WHAT TO DO
Rewrite the rows from the start of the records through the line containing "(x=68, y=48)", both ends included, with the requests kept as they are. Shift each coordinate in their answers by adding 37 to it, and leave out all later rows.

Entries for locating words and elements
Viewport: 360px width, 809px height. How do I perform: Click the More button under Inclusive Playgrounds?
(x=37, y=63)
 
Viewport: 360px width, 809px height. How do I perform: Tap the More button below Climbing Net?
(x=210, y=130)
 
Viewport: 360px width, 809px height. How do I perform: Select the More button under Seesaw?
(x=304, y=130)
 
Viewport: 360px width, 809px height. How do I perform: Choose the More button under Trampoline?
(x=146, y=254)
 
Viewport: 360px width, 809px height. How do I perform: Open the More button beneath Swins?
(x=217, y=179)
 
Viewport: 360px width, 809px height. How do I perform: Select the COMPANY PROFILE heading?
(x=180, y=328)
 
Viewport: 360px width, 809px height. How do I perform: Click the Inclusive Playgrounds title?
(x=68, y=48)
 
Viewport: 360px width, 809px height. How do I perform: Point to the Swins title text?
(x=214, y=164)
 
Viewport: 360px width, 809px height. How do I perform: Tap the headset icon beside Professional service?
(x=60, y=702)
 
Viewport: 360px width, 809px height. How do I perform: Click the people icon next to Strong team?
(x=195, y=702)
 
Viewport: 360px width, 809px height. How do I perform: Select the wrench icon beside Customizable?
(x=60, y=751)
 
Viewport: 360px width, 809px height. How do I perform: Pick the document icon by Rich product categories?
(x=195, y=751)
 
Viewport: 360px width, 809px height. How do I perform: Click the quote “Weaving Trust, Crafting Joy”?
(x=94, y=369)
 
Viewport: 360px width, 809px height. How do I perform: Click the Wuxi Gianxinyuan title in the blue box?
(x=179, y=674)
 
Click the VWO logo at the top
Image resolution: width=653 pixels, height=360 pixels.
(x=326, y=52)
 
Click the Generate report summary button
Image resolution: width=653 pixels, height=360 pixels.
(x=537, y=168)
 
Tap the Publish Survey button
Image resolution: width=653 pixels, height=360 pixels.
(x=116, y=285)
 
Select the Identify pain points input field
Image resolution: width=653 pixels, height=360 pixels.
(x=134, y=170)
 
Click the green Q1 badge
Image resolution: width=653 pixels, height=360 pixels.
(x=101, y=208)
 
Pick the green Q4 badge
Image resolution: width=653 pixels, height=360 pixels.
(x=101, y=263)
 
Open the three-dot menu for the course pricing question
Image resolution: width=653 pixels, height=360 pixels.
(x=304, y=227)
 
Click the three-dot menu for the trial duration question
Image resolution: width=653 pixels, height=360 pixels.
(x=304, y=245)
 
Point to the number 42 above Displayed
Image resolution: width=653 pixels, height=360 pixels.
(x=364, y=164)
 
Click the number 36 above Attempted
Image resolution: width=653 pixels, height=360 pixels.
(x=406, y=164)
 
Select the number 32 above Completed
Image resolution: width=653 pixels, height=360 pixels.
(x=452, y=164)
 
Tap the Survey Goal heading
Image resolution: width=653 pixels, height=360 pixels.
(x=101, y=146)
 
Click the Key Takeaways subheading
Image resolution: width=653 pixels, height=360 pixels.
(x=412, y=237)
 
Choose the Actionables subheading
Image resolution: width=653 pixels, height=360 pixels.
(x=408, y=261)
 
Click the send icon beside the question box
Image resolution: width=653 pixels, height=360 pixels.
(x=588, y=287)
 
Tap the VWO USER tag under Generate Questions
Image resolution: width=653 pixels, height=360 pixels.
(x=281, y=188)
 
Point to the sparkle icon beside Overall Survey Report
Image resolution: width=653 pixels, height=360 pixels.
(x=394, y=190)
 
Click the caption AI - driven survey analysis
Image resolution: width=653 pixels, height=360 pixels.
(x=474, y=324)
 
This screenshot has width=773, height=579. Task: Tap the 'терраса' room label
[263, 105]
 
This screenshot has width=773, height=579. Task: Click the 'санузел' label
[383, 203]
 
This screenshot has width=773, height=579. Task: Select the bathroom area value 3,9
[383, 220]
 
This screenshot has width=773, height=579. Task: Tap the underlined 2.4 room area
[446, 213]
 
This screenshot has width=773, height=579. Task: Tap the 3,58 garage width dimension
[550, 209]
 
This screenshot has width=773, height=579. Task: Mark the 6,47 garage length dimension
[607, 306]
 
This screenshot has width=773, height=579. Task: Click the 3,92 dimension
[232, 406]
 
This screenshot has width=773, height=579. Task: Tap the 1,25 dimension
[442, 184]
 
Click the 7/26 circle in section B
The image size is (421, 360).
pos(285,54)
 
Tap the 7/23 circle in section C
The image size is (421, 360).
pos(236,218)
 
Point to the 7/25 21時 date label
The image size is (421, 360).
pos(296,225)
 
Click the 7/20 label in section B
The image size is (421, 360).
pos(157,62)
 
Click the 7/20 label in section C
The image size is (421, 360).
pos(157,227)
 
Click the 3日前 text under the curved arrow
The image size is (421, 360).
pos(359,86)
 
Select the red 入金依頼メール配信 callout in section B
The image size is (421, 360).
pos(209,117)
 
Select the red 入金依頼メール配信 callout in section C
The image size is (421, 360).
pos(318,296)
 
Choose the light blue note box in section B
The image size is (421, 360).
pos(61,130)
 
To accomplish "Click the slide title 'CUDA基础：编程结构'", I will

SOLUTION
Viewport: 360px width, 809px height. How do I perform: Click the More button under Inclusive Playgrounds?
(x=74, y=100)
 
Viewport: 360px width, 809px height. How do I perform: Tap the More button below Climbing Net?
(x=247, y=167)
 
Viewport: 360px width, 809px height. How do I perform: Select the More button under Seesaw?
(x=341, y=167)
 
Viewport: 360px width, 809px height. How do I perform: Choose the More button under Trampoline?
(x=183, y=291)
 
Viewport: 360px width, 809px height. How do I perform: Open the More button beneath Swins?
(x=254, y=216)
 
Viewport: 360px width, 809px height. How do I perform: Select the COMPANY PROFILE heading?
(x=217, y=365)
 
Viewport: 360px width, 809px height. How do I perform: Click the Inclusive Playgrounds title?
(x=105, y=85)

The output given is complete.